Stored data
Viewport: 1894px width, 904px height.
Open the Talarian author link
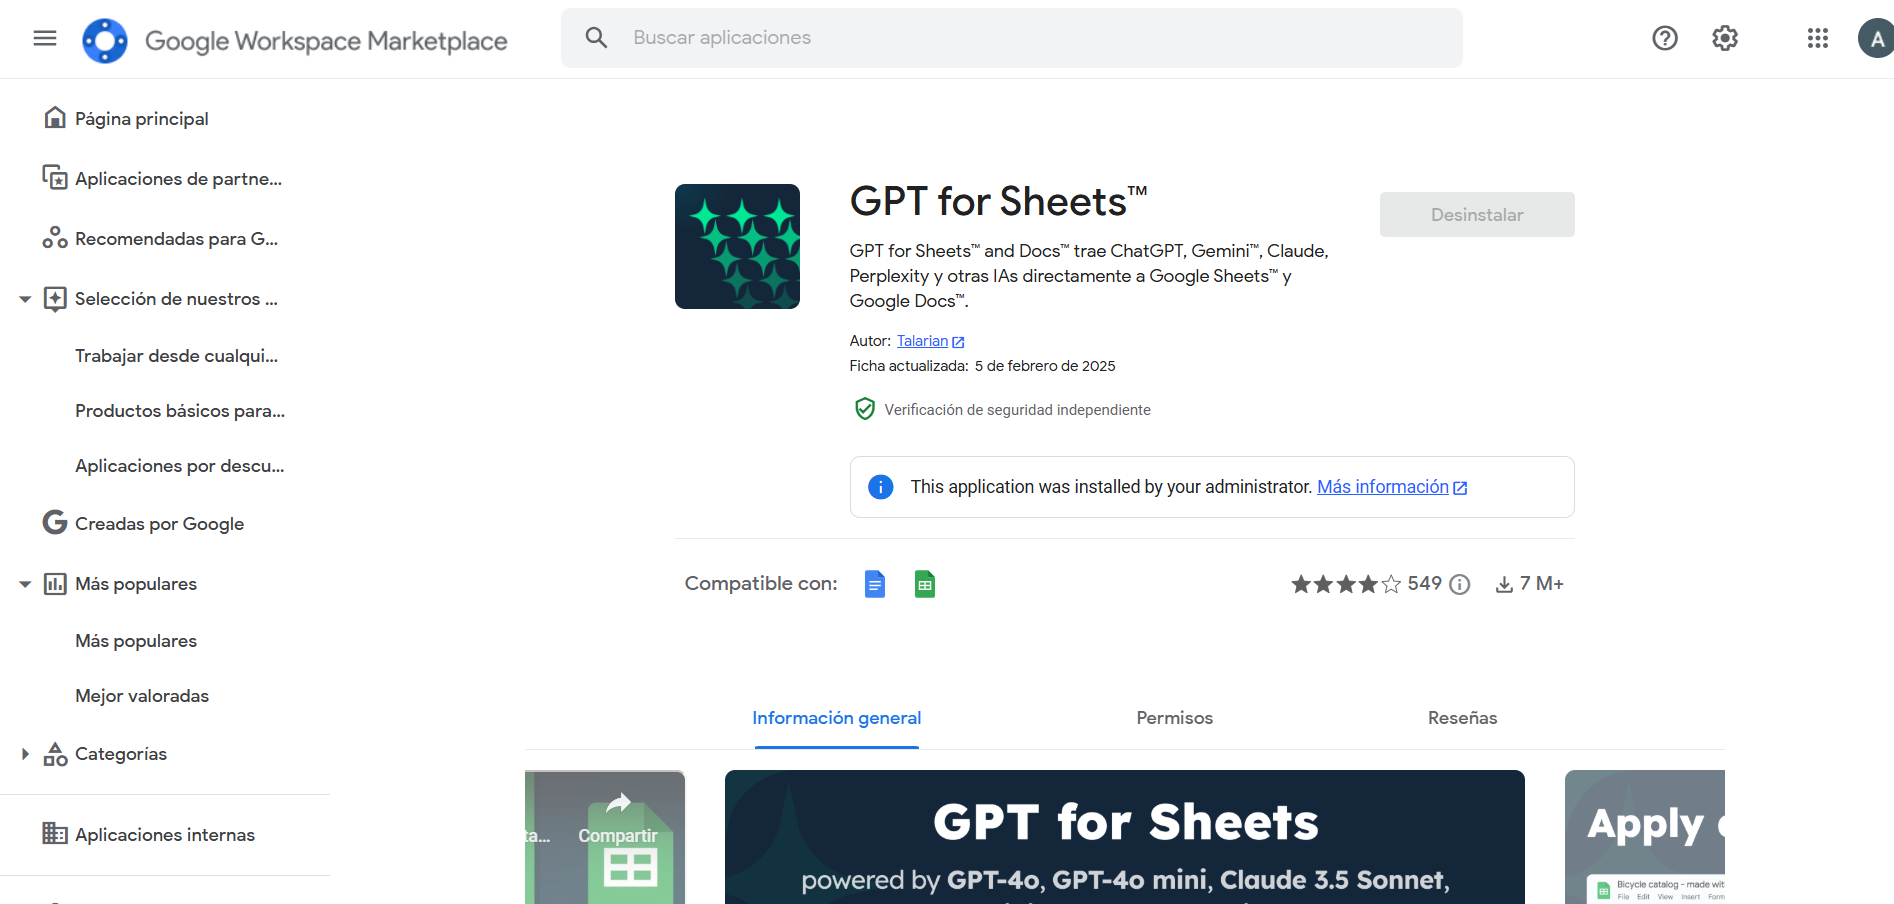tap(922, 341)

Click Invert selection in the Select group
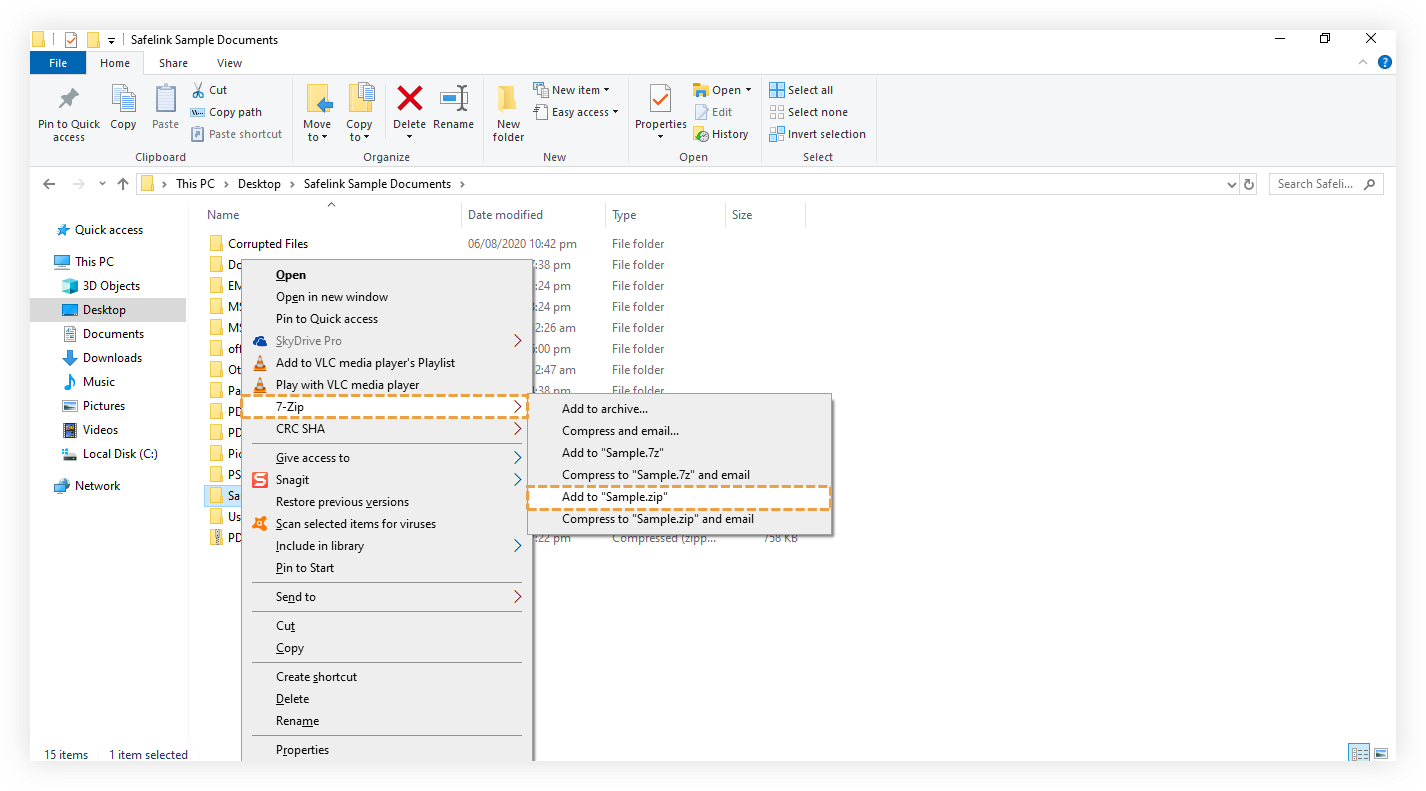[x=818, y=133]
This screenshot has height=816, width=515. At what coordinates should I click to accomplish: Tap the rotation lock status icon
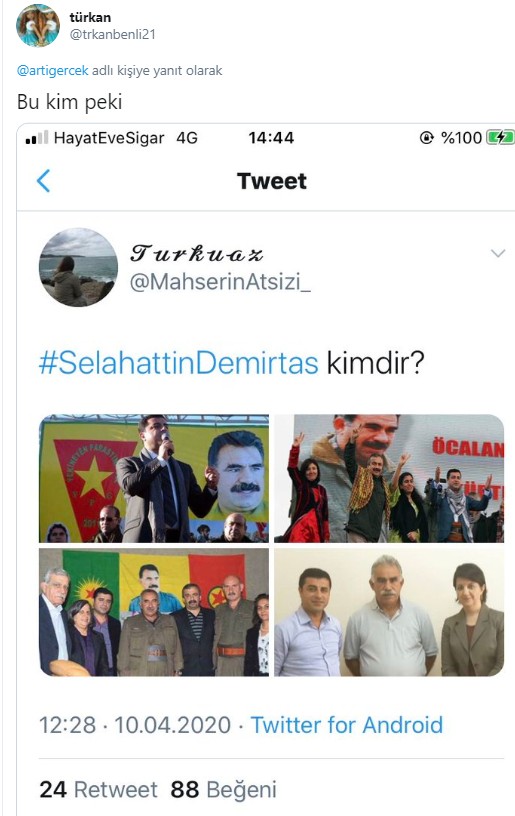427,137
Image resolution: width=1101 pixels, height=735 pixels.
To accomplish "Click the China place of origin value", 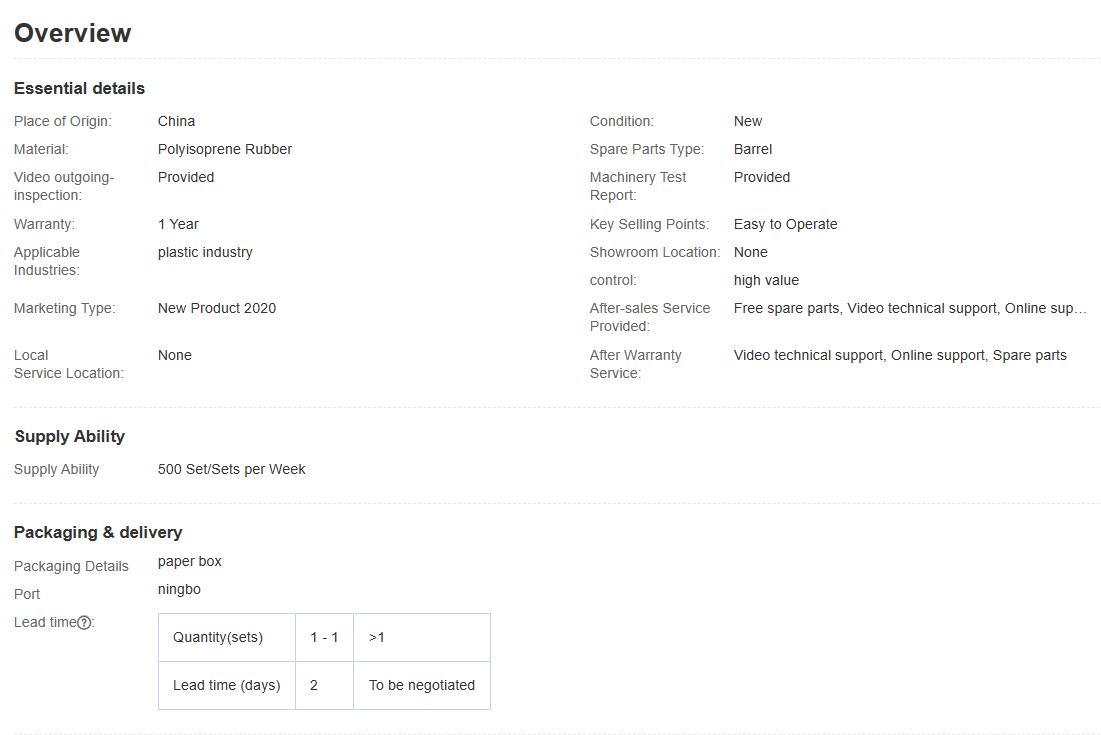I will [x=176, y=121].
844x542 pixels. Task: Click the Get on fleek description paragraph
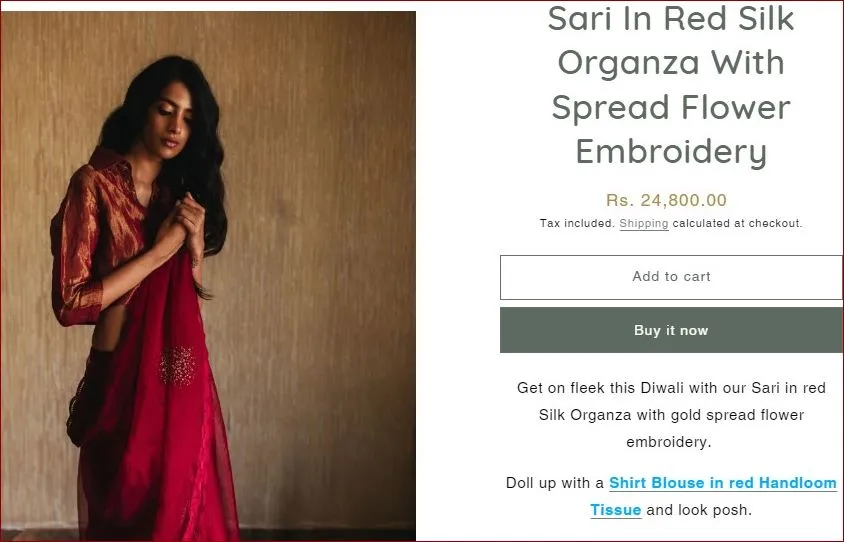(671, 415)
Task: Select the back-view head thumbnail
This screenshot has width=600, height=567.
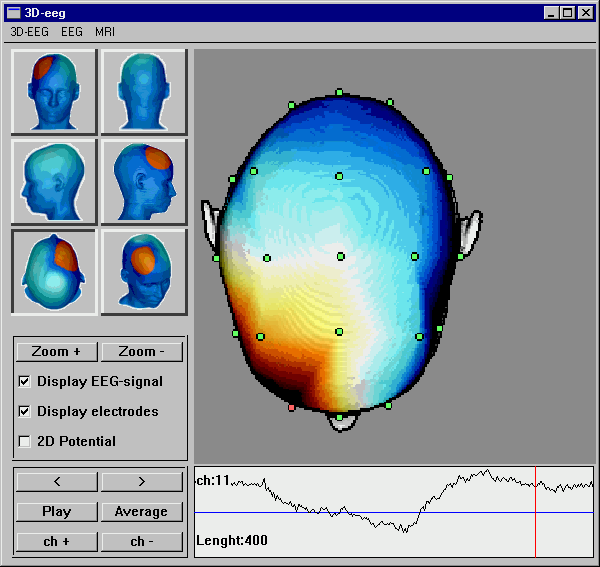Action: (x=143, y=92)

EXERCISE BRIEF ▸
The answer must consist solely of the lines from the one with "Task: Select the back-view head thumbnail" through the final line of the data, each reproduced exactly and with pictures omitted.

RESPONSE ▸
Task: Select the back-view head thumbnail
This screenshot has width=600, height=567.
Action: (x=143, y=92)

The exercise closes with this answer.